This notebook shall perform all the functions that the ones written for combining, cleaning, feature engineering (preliminary), geolocation, and feature engineering (final) files are designed to do for efficiency, given the knowledge of the workflow that has been established.

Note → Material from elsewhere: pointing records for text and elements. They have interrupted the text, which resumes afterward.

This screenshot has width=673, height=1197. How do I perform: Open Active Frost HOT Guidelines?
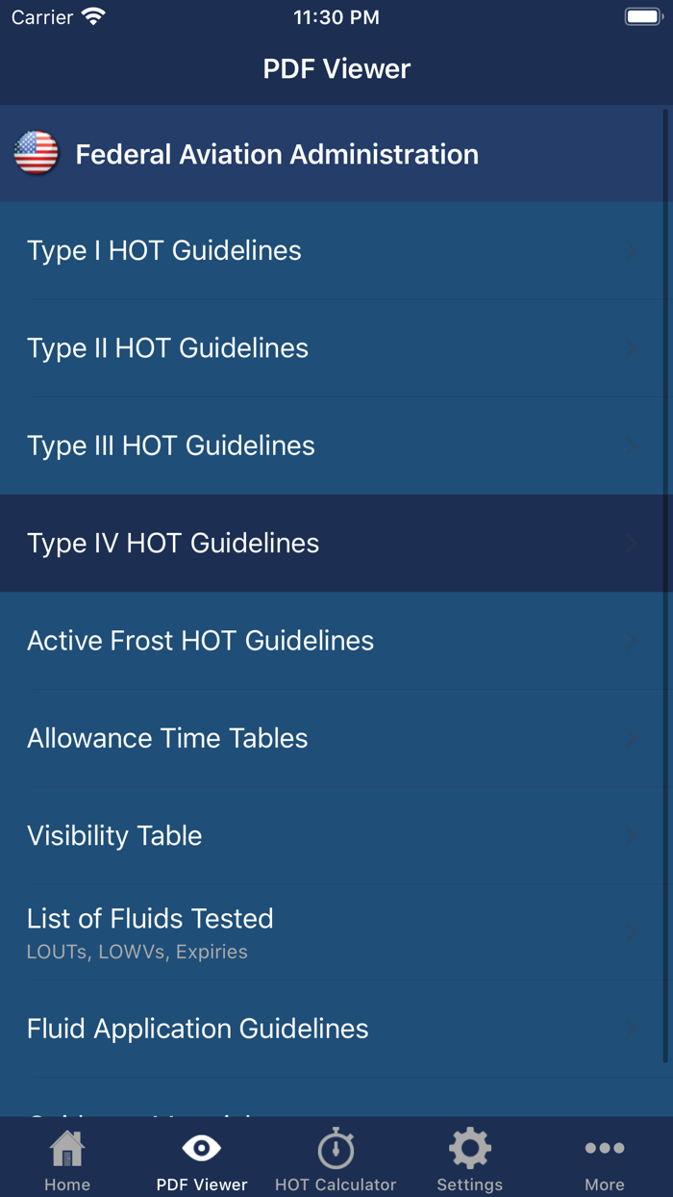pyautogui.click(x=200, y=641)

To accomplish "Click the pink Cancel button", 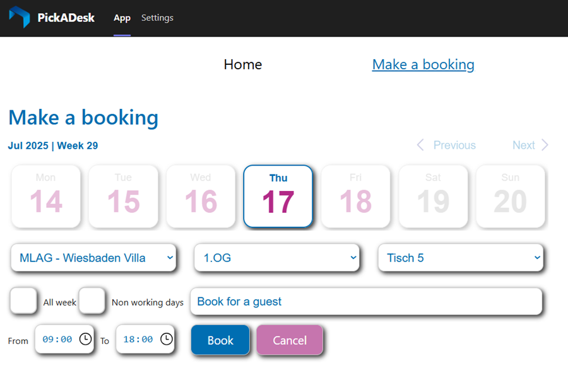I will tap(290, 340).
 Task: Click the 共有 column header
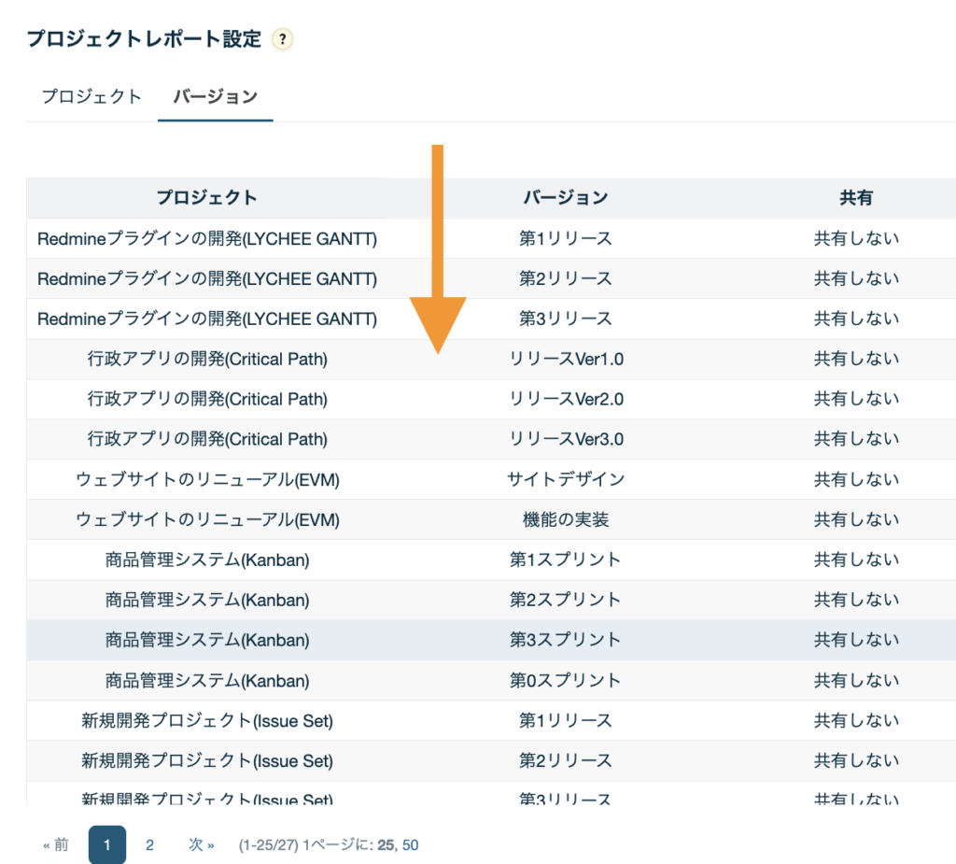coord(856,197)
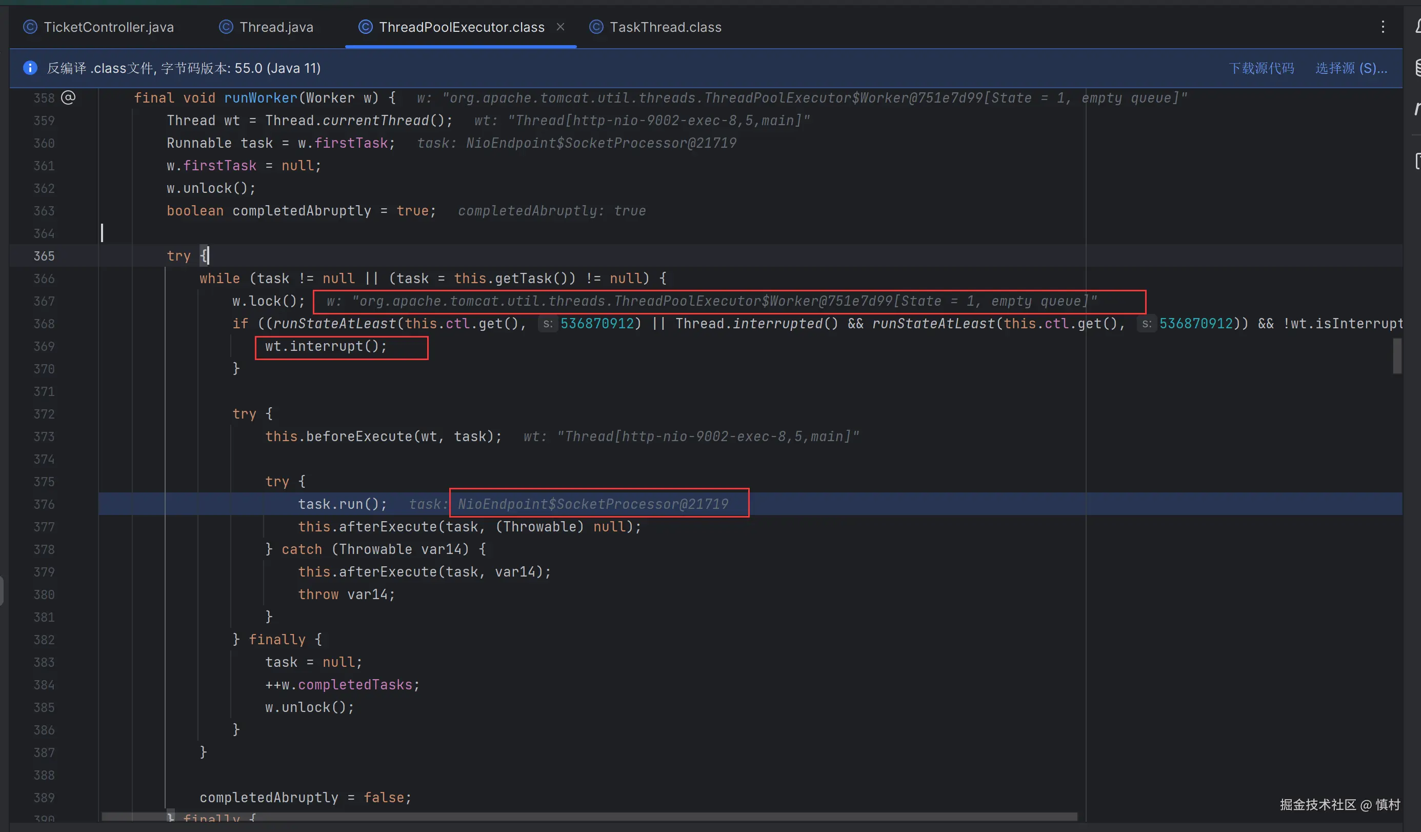The height and width of the screenshot is (832, 1421).
Task: Open the Notifications bell on right sidebar
Action: pyautogui.click(x=1416, y=26)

Import necessary packages.

In [1]:
# Apache parquet files (to save space)
import pyarrow as pa
import pyarrow.parquet as pq

# Dataframes and numerical
import pandas as pd
import numpy as np

# Geolocation
import geopandas as gpd
import matplotlib.pyplot as plt

# Increase pandas default display 
pd.options.display.max_rows = 250
pd.options.display.max_columns = 250

# Suppress warnings
import warnings
warnings.filterwarnings('ignore')

Load CSV files for months and years into their own dataframes and combine them.

In [2]:
CB_01 = pd.read_csv('CitiBike_data/Raw/New_Format/202105-citibike-tripdata.csv', low_memory=False)
CB_02 = pd.read_csv('CitiBike_data/Raw/New_Format/202106-citibike-tripdata.csv', low_memory=False)
CB_03 = pd.read_csv('CitiBike_data/Raw/New_Format/202107-citibike-tripdata.csv', low_memory=False)
CB_04 = pd.read_csv('CitiBike_data/Raw/New_Format/202108-citibike-tripdata.csv', low_memory=False)
CB_05 = pd.read_csv('CitiBike_data/Raw/New_Format/202109-citibike-tripdata.csv', low_memory=False)
CB_06 = pd.read_csv('CitiBike_data/Raw/New_Format/202110-citibike-tripdata.csv', low_memory=False)
CB_07 = pd.read_csv('CitiBike_data/Raw/New_Format/202111-citibike-tripdata.csv', low_memory=False)
CB_08 = pd.read_csv('CitiBike_data/Raw/New_Format/202112-citibike-tripdata.csv', low_memory=False)
CB_09 = pd.read_csv('CitiBike_data/Raw/New_Format/202201-citibike-tripdata.csv', low_memory=False)
CB_10 = pd.read_csv('CitiBike_data/Raw/New_Format/202202-citibike-tripdata.csv', low_memory=False)
CB_11 = pd.read_csv('CitiBike_data/Raw/New_Format/202203-citibike-tripdata.csv', low_memory=False)
CB_12 = pd.read_csv('CitiBike_data/Raw/New_Format/202204-citibike-tripdata.csv', low_memory=False)

months = [CB_01, CB_02, CB_03, CB_04, CB_05, CB_06, CB_07, CB_08, CB_09, CB_10, CB_11, CB_12]

CB_Data = pd.concat(months, ignore_index=True, sort=False)

Drop columns that are not relevant.

In [3]:
drop_col = ['ride_id', 'start_station_id', 'end_station_id']
CB_Data = CB_Data.drop(axis = 1, columns = drop_col)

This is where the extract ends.